**WHAT IS ASKED:** Duplicate the items from the line with "At what coordinates should I click to accomplish: Delete" up to and including the line with "Click the Upload", keeping every character unchanged.

**DATA FOR THE TASK:**

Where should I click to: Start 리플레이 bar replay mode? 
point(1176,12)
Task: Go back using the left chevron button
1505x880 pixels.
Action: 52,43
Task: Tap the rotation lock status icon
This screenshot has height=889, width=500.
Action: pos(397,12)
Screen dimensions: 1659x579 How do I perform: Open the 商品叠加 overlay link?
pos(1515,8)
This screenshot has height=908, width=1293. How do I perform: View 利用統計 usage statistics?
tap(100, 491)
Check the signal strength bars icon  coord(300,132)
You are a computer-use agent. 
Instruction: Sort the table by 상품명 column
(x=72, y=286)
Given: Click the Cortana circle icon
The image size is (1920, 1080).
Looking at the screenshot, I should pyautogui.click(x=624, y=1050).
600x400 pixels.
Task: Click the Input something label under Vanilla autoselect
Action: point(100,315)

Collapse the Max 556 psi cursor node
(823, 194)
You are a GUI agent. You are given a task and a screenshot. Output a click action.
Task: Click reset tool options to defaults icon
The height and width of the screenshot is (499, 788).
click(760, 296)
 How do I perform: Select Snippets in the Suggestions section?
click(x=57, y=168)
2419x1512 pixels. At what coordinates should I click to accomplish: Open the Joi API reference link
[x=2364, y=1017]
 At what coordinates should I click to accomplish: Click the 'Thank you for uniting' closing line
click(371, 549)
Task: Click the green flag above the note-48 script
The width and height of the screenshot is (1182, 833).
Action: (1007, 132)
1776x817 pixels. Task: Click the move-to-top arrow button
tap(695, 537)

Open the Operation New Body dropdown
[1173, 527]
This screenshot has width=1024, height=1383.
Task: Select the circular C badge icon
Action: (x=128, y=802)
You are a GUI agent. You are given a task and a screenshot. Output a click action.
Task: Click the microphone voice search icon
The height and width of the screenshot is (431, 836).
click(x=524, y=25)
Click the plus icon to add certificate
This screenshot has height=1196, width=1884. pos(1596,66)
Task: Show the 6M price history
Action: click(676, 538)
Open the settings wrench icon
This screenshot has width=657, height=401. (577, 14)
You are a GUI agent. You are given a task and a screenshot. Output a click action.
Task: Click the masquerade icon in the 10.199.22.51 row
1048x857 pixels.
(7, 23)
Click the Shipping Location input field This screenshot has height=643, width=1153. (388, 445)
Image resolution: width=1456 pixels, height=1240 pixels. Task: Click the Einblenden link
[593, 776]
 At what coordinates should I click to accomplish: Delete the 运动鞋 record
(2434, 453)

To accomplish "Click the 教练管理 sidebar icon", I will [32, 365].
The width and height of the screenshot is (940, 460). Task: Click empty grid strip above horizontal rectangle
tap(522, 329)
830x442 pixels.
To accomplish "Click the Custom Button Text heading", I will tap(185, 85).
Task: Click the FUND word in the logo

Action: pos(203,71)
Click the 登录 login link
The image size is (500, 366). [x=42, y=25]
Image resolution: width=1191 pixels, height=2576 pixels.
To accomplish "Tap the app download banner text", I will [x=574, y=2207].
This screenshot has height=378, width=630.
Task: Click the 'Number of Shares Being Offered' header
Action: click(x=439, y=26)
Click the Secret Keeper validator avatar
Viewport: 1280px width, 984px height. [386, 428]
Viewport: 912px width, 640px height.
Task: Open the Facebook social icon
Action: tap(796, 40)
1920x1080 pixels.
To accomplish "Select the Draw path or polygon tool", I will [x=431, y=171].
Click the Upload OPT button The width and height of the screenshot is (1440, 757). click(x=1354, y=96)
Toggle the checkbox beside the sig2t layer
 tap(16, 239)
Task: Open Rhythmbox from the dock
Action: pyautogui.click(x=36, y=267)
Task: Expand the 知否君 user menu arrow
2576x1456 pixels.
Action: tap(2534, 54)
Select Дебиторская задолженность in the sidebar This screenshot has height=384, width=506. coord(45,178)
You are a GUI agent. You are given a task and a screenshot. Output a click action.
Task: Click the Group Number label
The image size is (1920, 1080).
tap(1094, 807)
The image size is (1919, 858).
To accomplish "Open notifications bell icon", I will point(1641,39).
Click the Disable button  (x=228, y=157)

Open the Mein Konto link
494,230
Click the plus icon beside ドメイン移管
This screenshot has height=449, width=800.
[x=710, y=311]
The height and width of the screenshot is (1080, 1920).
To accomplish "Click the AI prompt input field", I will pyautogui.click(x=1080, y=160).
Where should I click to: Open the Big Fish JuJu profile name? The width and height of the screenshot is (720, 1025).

**TASK OUTPUT:**
 At what coordinates should I click to accomplish: Delete the 运动鞋 record
(2434, 453)

To accomplish "Click the 教练管理 sidebar icon", I will [32, 365].
The width and height of the screenshot is (940, 460). Task: Click empty grid strip above horizontal rectangle
tap(522, 329)
830x442 pixels.
To accomplish "Click the Custom Button Text heading", I will tap(185, 85).
Task: Click the FUND word in the logo

Action: pos(203,71)
Click the 登录 login link
The image size is (500, 366). [x=42, y=25]
Image resolution: width=1191 pixels, height=2576 pixels.
To accomplish "Tap the app download banner text", I will [x=574, y=2207].
This screenshot has height=378, width=630.
Task: Click the 'Number of Shares Being Offered' header
Action: click(x=439, y=26)
Click the Secret Keeper validator avatar
Viewport: 1280px width, 984px height. [386, 428]
Viewport: 912px width, 640px height.
Task: Open the Facebook social icon
Action: tap(796, 40)
1920x1080 pixels.
To accomplish "Select the Draw path or polygon tool", I will [x=431, y=171].
Click the Upload OPT button The width and height of the screenshot is (1440, 757). click(x=1354, y=96)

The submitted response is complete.